Al señor Dewey le falta la dentadura y esto hace que parezca un hombre muy viejito. Le pregunto cuántos años tiene y me cuenta que nació el mismo día y el mismo año en que nací yo. Le digo que podríamos ser mellizos y su sonrisa ilumina un mundo de encías y tragedia. Tengo que hacer un esfuerzo enorme por recordar que no estoy dentro de un documental de Gerardo Vallejo en algún ingenio tucumano.
Esto es Virginia, Estados Unidos de Norteamérica, voy en busca de la Ruta 66.
Al parecer resulta imposible abstraerse de esa otra realidad. Pienso que debería de haber desinstalado el radio antes de iniciar el viaje. Pero el coche es alquilado, de modo que ni modo. En el camino de salida conocí a un hombre vestido con uniforme de fajina que parecía interesado en mi paso por el pueblo. El hombre decía haber venido a pie desde Bagdad en pleno desuso de sus facultades mentales. Me habló de un oso en el camino, me mostró el cuchillo con el que tuvo que defenderse. El soldado enciende un cigarrillo con la colilla del otro dice que es preferible enfrentar a un mujaddid en el desierto que a un oso en el bosque.
Camino a Memphis me fui poniendo al día con los avatares del reality-show, de las acusaciones y eminentes juicios contra los compañeros de ruta de Donald Trump.

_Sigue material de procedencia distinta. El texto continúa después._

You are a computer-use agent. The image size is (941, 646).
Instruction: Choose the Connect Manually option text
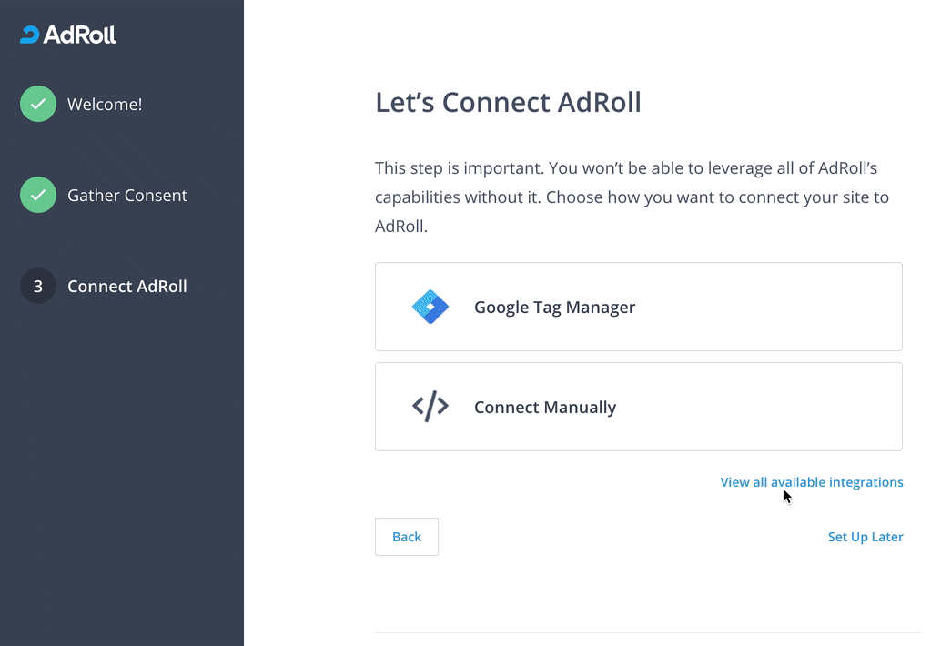(544, 408)
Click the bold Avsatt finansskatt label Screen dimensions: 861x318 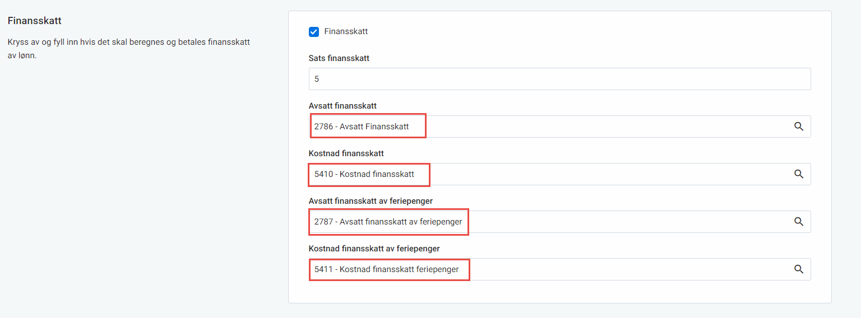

Por entonces Robert Muller era poco más que una promesa, pero en menos de seis meses muchos de esos compañeros de ruta estarían tras las rejas o bajo arresto domiciliario.
Atrás quedaba Appalachia, esa América de Faulkner que presagia los cuentos de Macondo.
“Señores, yo soy el bagre, y si por algo valgo es porque salgo de lo común”
Tercer o cuarto día, empiezo a perder la cuenta llegando a orillas del Mississippi, ese río que atraviesa el país verticalmente, un accidente proverbial que sirvió como ruta de escape de los negros del sur. Suele pensarse que no hay negro en Chicago o Detroit, que no esté en condiciones de remontar el Mississippi para llegar a sus ancestros de Alabama.
La aproximación tuvo lugar en Memphis donde -mucho antes que Elvis- había dejado sus huellas Alexis de Tocqueville, aquel otro viajero que redescubrió América en crónicas del XIX, y otra vez Sarmiento que anduvo de paso por estas playas, de paso y a las apuradas, como de costumbre.
El Mississippi divide los tiempos y la historia, cruzarlo implica un cambio de actitud, un destino occidental (western mode) impuesto por territorios vinculados a la conquista del indio, a la guerra con México, a las misiones jesuíticas, al Surfing, los Beach Boys y Silicon Valley. En ambas márgenes se come bagre, al que por estos lares se conoce como catfish (pez-gato). De todas las ingestas me quedo con aquella en Hazen, Arkansas, población, 1364 habitantes. Pensar en el sur es pensar en bagre, frito o a la parrilla. En Hazen, las mozas son blancas, hijas del patrón, los cocineros negros, hijos del rigor.